Lauren had been meaning to clean out her closet for a while, and now seemed as good a day as any. She’d taken out all of her clothes and piled them on the bed, putting on some upbeat music to try to trick her brain into finding the task fun.

Normally, this was the kind of thing Lauren found fun. She had an almost compulsive need to catalog things, to cull and curate them. The act of sorting her clothes into categories felt ritualistic and almost soothing—these to keep, these to be donated, these to be thrown away. Of the ones to keep, these were for work, these for casual gatherings, these for lounging around her apartment. Once, Lauren had read an article recommending a wardrobe of only thirty-three items, providing ways to mix and match for maximum efficiency. She’d been excited to try it herself, as a kind of experiment, only when she laid all of her clothes out she realized she didn’t even have thirty-three items to begin with. She’d done too good a job keeping everything as minimalistic as possible.

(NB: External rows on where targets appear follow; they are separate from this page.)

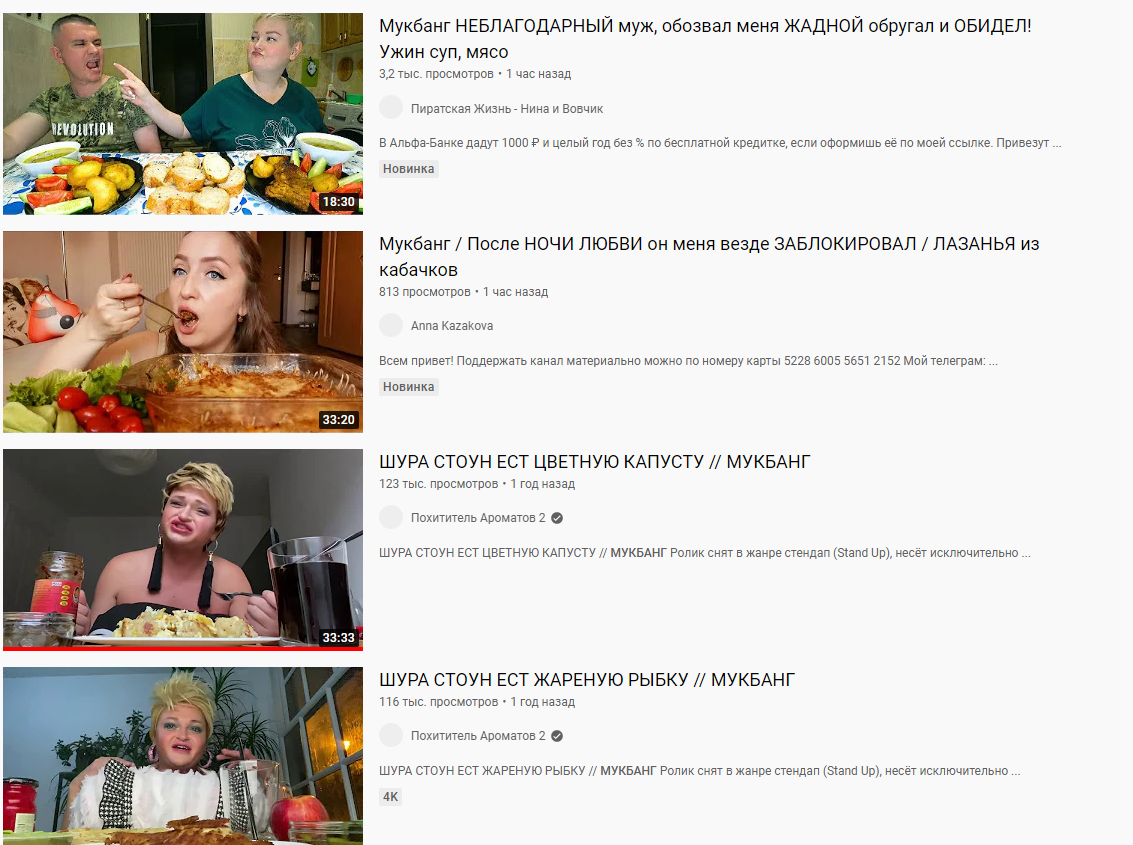The width and height of the screenshot is (1133, 845).
Task: Click the woman eating lasagna thumbnail
Action: point(183,332)
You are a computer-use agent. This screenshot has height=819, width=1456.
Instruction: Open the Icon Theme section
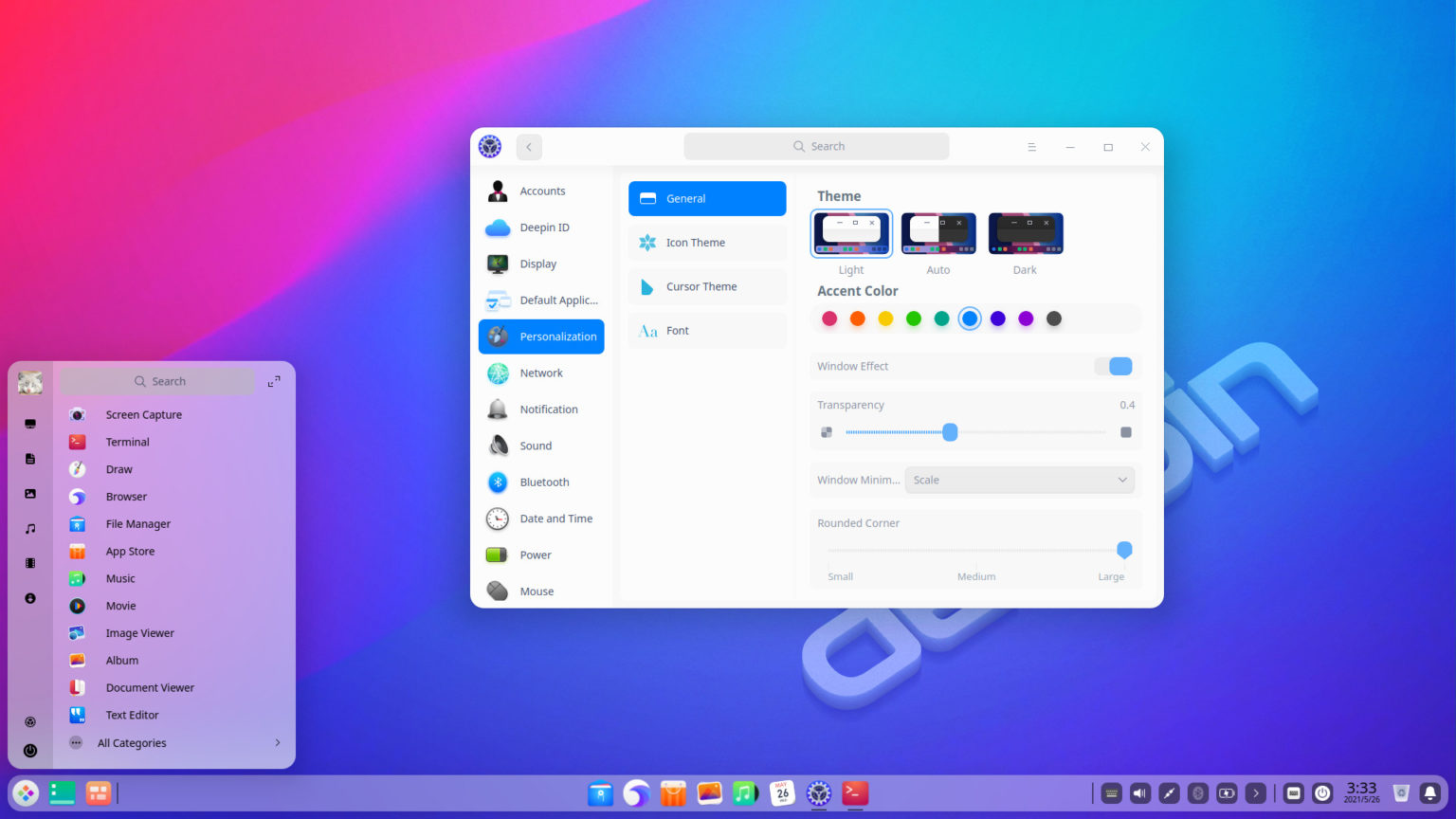(706, 242)
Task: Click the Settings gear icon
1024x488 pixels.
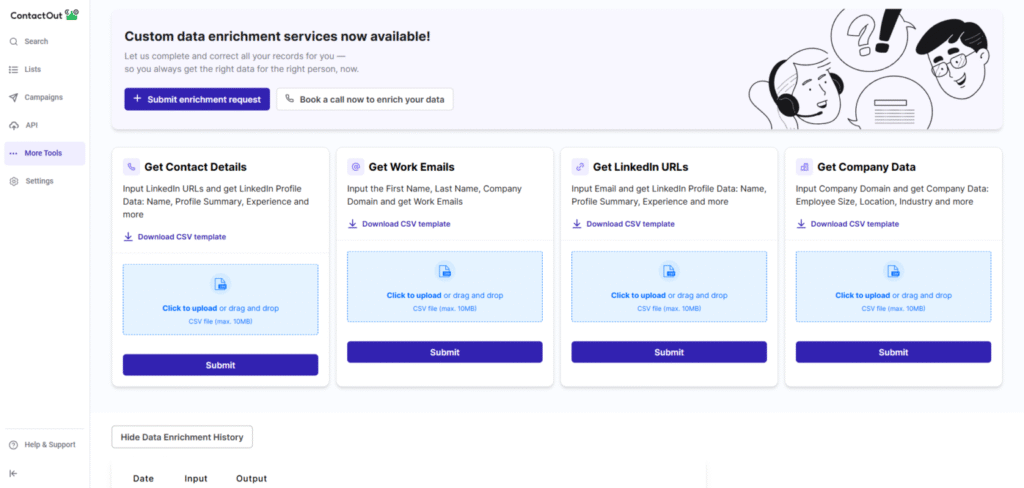Action: [14, 181]
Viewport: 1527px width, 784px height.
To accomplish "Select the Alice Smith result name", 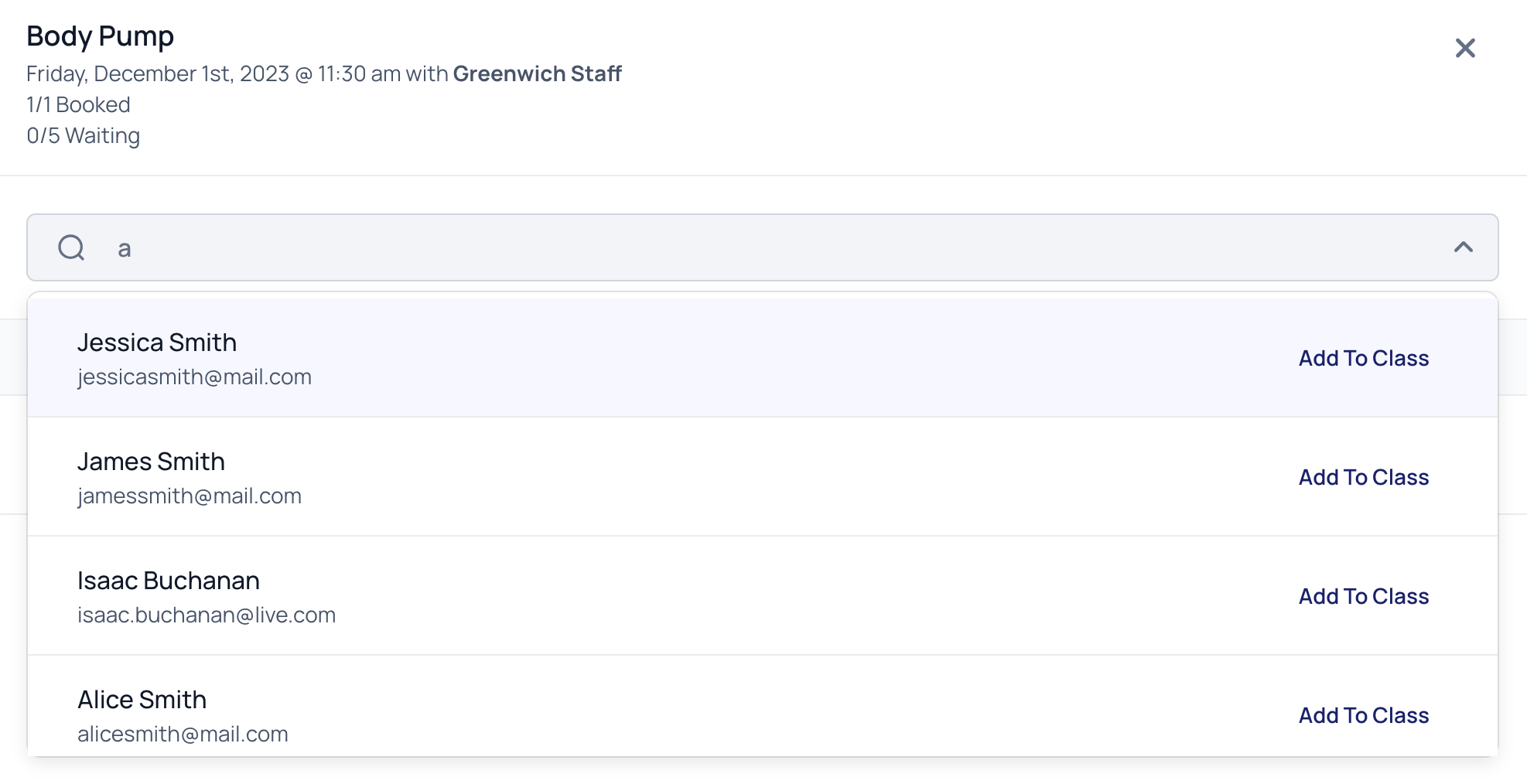I will coord(142,700).
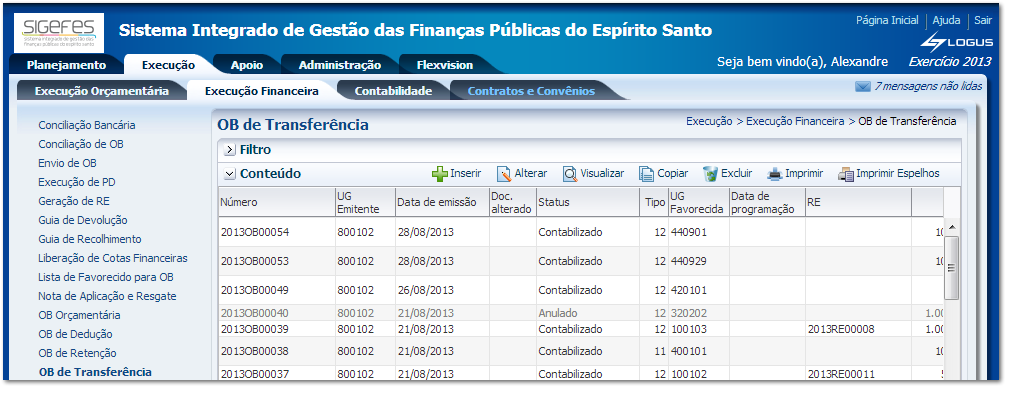Switch to the Planejamento tab
This screenshot has width=1028, height=410.
66,65
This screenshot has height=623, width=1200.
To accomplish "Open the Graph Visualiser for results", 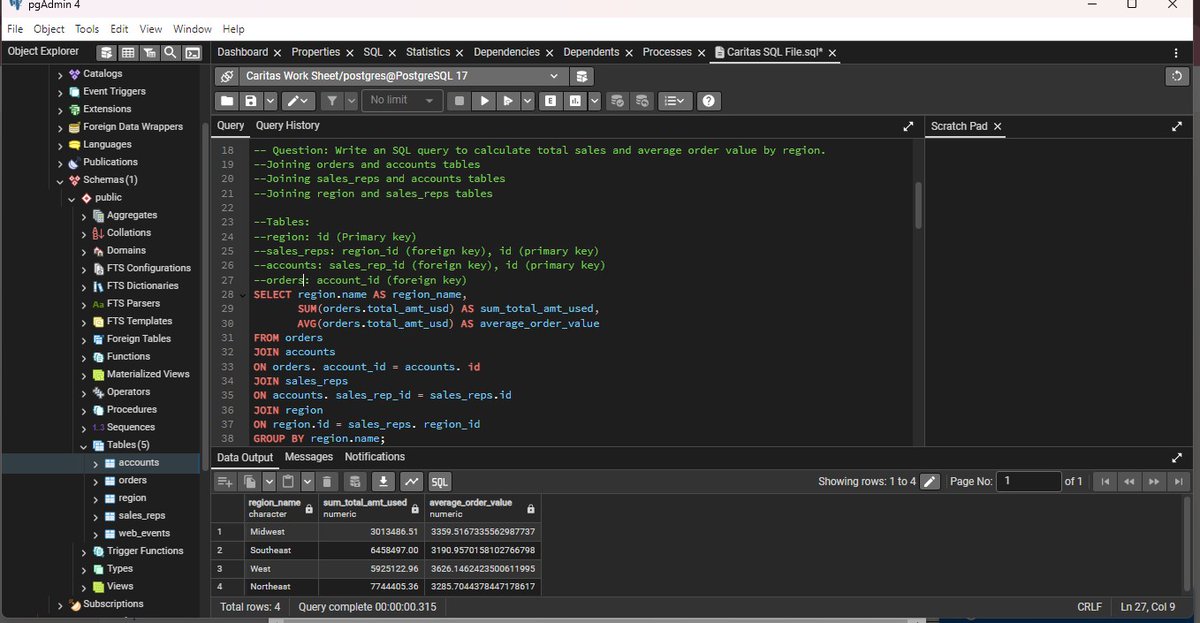I will click(411, 482).
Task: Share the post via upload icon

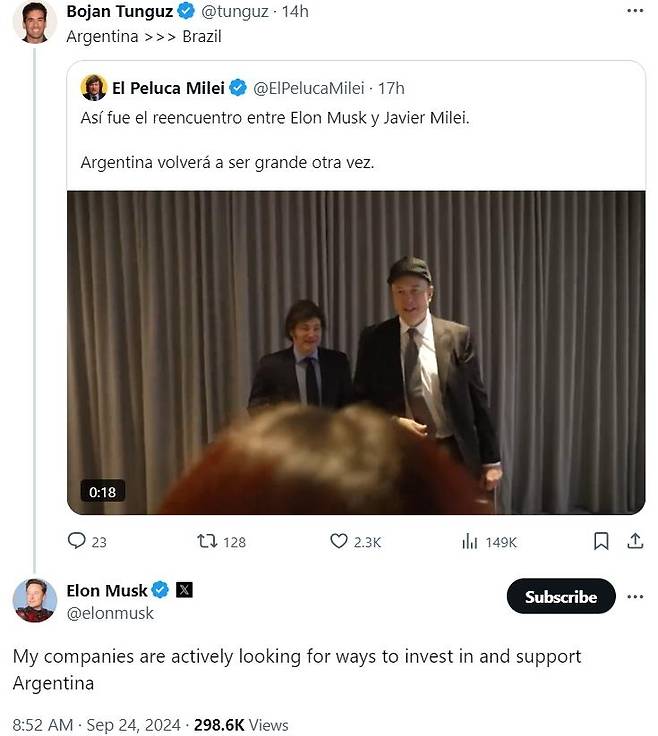Action: tap(634, 541)
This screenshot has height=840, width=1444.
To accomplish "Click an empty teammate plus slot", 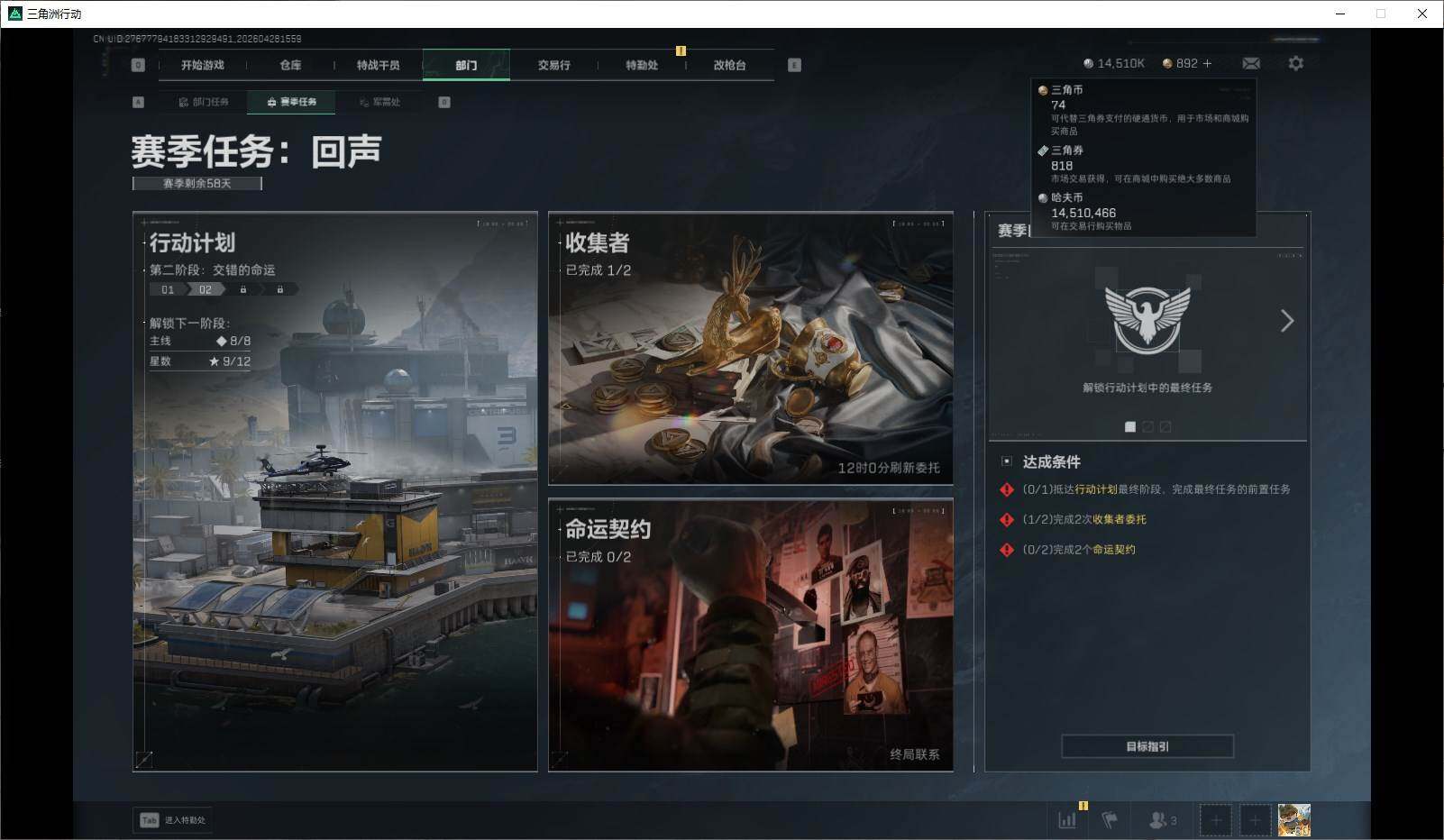I will tap(1216, 820).

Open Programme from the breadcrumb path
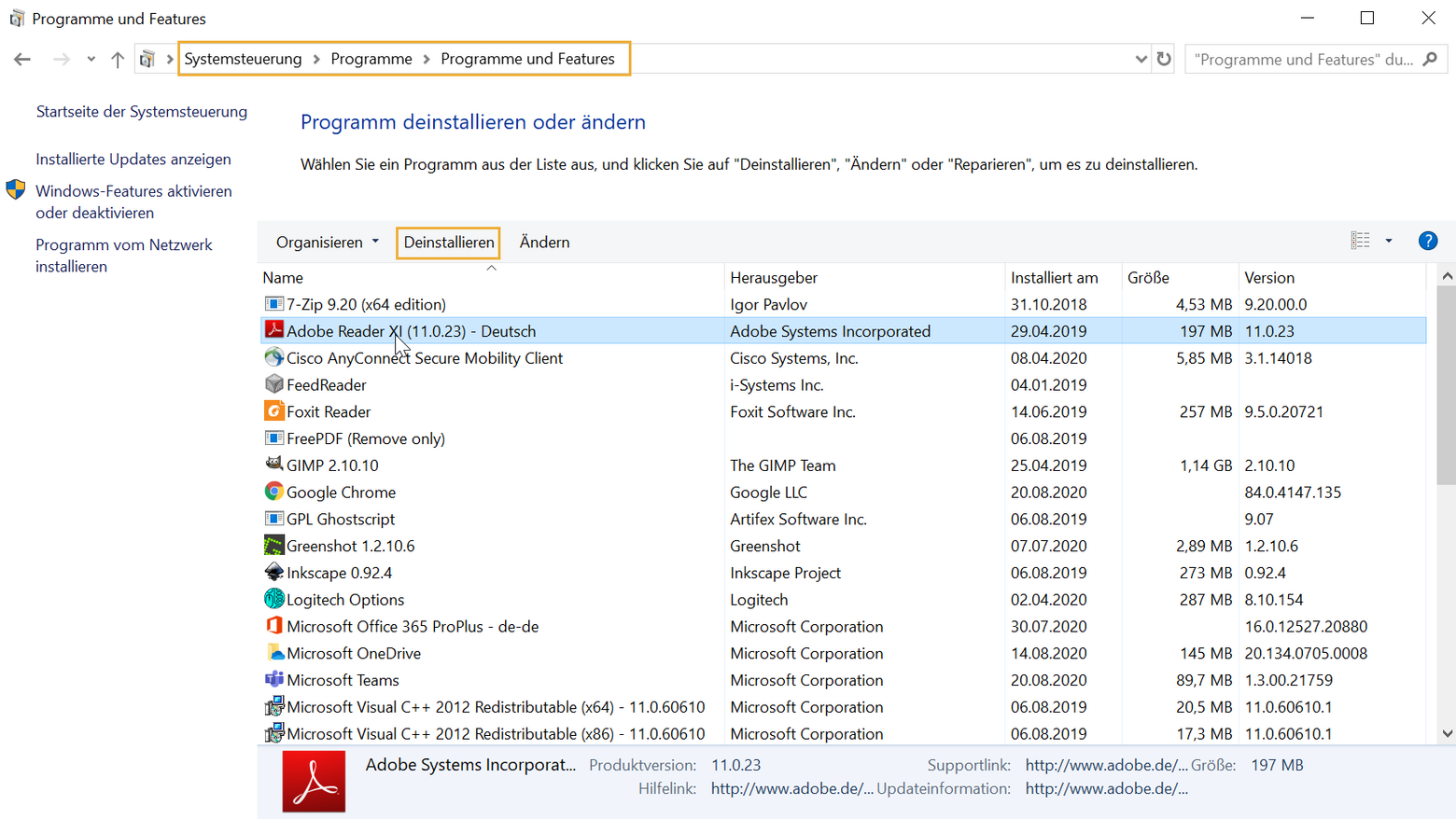[x=371, y=58]
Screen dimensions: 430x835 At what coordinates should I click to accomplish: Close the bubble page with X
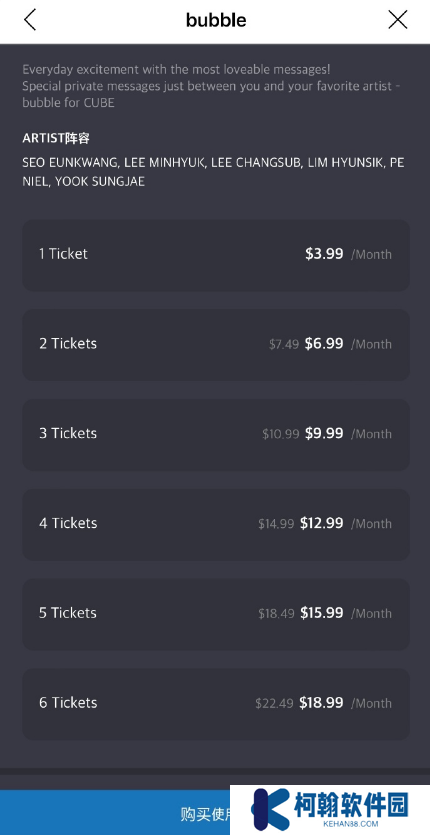[x=397, y=20]
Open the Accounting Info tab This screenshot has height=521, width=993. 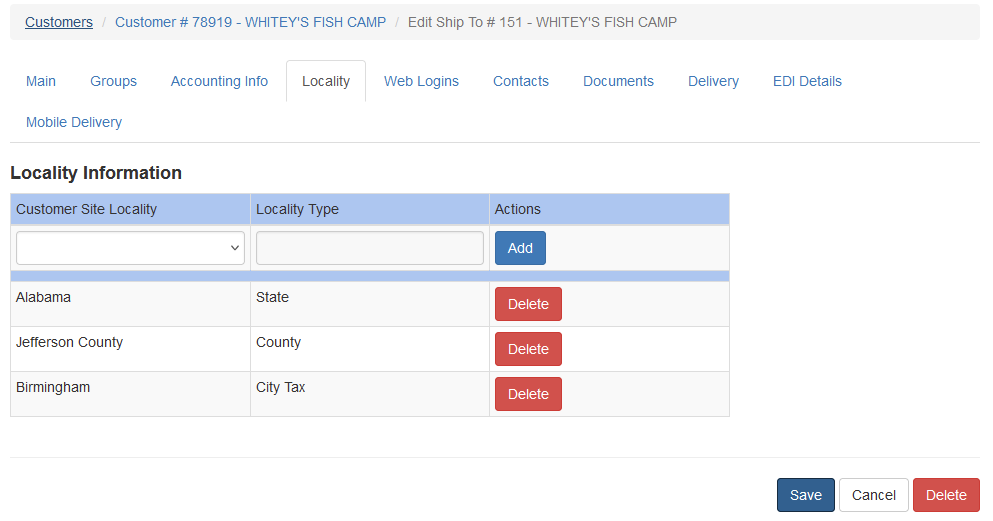(x=219, y=81)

That was one reason, at least, why she wasn’t at the beach. The only bathing suit she owned was a green bikini she’d bought on one of those whims where you thought a new piece of clothing would turn you into a different person. Someone more confident and carefree, someone who didn’t overthink everything and feel self-conscious every second of the day.

She lived in Florida, and that bathing suit still had its tags on it. It should really be one of the first items to go in the donate pile, but for some reason, Lauren couldn’t bring herself to do it.